Pixel coordinate grounding data:
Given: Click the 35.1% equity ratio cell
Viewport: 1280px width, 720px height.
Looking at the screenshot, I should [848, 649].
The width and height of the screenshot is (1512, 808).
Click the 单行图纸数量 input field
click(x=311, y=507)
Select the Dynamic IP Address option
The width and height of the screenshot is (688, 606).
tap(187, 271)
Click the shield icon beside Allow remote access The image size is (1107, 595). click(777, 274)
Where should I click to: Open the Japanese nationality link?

WORK INSTRUCTIONS:
Give back all of the entries exactly as written.

ANSWER SPACE:
Given: Click the 35.1% equity ratio cell
Viewport: 1280px width, 720px height.
Looking at the screenshot, I should [848, 649].
The width and height of the screenshot is (1512, 808).
Click the 单行图纸数量 input field
click(x=311, y=507)
Select the Dynamic IP Address option
The width and height of the screenshot is (688, 606).
tap(187, 271)
Click the shield icon beside Allow remote access The image size is (1107, 595). click(777, 274)
Where should I click to: Open the Japanese nationality link?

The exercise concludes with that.